What you will do: Among the entries below, which lines include the string "marker"? Show each one.

─── Dataset extract ───

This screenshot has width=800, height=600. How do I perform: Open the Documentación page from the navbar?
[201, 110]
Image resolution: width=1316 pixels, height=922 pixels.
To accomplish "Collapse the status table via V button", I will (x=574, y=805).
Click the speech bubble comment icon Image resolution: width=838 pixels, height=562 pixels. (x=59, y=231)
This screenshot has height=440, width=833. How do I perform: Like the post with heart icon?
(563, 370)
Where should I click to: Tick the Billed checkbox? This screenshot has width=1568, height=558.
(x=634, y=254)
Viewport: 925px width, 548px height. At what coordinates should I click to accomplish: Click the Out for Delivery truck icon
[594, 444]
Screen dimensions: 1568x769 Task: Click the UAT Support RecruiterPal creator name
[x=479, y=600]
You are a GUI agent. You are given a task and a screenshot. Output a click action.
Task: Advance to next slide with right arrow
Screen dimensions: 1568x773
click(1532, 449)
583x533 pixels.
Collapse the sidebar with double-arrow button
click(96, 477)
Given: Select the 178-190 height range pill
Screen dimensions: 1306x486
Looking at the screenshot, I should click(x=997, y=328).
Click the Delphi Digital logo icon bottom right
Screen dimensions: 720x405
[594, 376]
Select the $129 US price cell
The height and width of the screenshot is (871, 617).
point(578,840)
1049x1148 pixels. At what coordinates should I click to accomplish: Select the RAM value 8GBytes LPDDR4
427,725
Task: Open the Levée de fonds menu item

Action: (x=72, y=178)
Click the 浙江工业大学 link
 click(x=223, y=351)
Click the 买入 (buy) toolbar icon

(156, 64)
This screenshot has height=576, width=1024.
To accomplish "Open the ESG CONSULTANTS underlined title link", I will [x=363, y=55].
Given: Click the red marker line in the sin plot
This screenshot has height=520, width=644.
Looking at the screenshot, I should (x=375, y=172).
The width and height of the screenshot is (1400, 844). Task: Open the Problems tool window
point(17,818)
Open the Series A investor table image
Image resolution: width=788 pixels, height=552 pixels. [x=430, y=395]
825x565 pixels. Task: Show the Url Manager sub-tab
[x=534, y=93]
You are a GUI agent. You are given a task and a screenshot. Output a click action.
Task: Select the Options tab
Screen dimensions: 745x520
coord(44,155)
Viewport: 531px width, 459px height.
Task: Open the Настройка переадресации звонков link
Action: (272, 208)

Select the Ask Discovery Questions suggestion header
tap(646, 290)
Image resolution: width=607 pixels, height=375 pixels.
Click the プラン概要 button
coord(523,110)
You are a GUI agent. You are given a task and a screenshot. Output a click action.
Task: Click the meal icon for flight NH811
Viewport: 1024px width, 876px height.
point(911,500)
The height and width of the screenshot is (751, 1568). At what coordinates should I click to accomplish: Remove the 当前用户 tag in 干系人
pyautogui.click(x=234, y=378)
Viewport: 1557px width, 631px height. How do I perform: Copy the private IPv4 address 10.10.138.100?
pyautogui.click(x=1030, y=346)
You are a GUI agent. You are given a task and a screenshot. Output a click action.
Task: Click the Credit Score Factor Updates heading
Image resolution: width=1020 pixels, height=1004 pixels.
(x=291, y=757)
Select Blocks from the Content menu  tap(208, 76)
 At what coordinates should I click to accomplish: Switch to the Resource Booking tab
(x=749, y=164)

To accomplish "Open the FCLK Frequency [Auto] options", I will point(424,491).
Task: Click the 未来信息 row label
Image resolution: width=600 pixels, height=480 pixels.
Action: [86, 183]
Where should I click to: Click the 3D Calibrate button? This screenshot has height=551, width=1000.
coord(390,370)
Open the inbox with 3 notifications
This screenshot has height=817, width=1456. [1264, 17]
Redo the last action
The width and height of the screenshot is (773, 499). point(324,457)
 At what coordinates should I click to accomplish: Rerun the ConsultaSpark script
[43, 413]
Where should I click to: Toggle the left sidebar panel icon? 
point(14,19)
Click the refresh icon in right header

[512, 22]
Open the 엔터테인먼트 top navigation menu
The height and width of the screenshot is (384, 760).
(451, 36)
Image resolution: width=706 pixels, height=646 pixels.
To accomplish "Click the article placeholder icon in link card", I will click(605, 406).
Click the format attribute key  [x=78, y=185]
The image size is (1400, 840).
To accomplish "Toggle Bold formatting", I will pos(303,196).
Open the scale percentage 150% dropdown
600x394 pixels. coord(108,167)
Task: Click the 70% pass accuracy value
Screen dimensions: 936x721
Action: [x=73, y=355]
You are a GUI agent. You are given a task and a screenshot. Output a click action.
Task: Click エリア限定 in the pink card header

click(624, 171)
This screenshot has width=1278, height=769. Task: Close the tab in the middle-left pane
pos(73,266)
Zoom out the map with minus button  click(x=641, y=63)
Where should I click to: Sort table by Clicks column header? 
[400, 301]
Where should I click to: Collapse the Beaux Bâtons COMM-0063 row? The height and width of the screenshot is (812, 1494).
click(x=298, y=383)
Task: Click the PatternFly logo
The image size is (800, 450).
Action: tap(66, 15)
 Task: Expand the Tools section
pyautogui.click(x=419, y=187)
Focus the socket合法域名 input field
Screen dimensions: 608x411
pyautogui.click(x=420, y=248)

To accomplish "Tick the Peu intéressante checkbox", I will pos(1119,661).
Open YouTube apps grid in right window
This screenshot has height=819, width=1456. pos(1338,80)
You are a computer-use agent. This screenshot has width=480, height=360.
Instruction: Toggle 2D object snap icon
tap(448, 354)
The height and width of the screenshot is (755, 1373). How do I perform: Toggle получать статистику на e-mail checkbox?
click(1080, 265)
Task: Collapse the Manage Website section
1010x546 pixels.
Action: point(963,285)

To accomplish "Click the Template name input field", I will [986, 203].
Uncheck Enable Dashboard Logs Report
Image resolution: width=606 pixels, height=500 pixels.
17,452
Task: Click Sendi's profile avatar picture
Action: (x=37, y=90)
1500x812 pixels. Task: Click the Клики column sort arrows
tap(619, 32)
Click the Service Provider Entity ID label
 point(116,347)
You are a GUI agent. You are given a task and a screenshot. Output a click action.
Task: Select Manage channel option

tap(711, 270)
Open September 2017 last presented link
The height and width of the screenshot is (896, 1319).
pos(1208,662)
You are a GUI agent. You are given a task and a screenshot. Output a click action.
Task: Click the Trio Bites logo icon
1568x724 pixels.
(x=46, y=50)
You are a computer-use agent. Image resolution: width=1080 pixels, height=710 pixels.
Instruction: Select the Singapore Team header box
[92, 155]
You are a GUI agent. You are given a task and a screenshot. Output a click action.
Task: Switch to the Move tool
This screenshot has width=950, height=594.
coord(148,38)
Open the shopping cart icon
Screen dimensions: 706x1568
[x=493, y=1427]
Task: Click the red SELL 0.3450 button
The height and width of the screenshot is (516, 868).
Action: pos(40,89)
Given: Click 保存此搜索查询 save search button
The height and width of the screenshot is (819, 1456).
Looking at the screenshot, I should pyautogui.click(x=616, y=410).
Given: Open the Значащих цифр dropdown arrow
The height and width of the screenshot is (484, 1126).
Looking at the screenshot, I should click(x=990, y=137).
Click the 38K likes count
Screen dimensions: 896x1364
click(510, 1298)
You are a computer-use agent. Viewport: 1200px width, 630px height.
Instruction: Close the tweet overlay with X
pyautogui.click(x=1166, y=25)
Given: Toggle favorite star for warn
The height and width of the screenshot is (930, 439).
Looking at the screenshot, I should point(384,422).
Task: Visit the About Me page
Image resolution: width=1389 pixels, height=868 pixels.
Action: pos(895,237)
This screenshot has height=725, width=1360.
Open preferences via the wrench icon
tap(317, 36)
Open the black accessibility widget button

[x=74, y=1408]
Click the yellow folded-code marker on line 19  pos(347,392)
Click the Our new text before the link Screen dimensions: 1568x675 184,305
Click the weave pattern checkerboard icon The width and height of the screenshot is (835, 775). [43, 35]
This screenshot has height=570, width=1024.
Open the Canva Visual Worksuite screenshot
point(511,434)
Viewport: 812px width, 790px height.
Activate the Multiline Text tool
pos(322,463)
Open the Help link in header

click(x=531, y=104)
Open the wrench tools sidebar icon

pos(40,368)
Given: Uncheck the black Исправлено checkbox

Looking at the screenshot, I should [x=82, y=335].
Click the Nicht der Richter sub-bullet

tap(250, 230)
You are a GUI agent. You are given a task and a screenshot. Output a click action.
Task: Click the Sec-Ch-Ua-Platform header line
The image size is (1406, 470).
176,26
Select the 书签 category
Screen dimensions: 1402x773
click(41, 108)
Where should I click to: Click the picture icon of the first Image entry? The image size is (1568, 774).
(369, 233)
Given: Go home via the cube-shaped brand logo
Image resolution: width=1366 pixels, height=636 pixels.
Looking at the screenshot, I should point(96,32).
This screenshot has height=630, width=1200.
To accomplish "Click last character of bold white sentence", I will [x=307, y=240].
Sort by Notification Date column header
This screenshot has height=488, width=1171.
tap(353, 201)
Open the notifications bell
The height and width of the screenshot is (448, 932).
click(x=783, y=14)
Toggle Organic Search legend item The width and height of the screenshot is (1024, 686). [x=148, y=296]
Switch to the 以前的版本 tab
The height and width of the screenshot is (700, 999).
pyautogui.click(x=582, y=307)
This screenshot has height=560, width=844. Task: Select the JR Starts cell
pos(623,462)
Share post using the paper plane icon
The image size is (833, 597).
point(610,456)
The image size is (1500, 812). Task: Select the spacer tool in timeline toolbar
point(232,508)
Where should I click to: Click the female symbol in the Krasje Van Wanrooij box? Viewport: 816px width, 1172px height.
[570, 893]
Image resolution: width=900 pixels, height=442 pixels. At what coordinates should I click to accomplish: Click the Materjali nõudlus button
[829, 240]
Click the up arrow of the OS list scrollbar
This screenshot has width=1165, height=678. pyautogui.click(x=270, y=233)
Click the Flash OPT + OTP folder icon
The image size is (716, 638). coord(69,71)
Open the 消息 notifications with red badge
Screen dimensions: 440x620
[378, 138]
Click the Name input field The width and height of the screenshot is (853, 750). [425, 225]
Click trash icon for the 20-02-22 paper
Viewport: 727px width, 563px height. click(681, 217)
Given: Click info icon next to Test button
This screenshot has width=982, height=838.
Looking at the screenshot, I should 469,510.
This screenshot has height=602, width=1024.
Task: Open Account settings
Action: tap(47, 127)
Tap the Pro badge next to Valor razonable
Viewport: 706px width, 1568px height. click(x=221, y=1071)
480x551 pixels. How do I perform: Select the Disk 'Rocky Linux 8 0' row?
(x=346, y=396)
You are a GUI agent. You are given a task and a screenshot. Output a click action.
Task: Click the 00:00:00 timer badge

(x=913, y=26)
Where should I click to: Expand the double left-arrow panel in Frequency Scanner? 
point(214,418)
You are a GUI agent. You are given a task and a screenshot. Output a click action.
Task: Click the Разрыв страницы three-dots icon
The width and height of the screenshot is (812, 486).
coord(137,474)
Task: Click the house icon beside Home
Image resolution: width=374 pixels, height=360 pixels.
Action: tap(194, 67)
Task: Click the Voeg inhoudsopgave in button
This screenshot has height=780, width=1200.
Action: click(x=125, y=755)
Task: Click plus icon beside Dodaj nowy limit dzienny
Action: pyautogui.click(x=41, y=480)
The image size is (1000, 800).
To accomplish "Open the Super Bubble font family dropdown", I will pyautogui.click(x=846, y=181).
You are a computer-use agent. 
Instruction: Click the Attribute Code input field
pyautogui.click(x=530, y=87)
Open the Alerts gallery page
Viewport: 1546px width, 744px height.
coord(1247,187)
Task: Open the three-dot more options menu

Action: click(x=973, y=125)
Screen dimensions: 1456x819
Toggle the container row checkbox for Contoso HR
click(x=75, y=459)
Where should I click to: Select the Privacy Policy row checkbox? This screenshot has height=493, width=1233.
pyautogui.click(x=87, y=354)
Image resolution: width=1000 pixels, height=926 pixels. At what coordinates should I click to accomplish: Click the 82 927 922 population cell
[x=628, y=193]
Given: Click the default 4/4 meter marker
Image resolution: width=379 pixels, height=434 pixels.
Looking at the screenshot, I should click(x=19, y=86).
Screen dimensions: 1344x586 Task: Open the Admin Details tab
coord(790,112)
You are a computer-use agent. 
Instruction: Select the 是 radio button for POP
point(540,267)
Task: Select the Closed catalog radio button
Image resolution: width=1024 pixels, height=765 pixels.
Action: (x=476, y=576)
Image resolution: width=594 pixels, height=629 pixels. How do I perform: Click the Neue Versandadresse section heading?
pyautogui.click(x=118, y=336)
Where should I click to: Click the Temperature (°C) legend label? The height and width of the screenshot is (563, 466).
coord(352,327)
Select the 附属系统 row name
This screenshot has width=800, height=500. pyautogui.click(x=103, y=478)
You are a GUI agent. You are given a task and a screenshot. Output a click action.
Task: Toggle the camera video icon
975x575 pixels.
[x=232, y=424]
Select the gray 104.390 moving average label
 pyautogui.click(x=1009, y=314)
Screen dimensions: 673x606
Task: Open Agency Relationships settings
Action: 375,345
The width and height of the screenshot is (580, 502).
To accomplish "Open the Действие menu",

───

Solution below:
Given: Click the red marker line in the sin plot
Click the yellow folded-code marker on line 19  pos(347,392)
Given: Click the default 4/4 meter marker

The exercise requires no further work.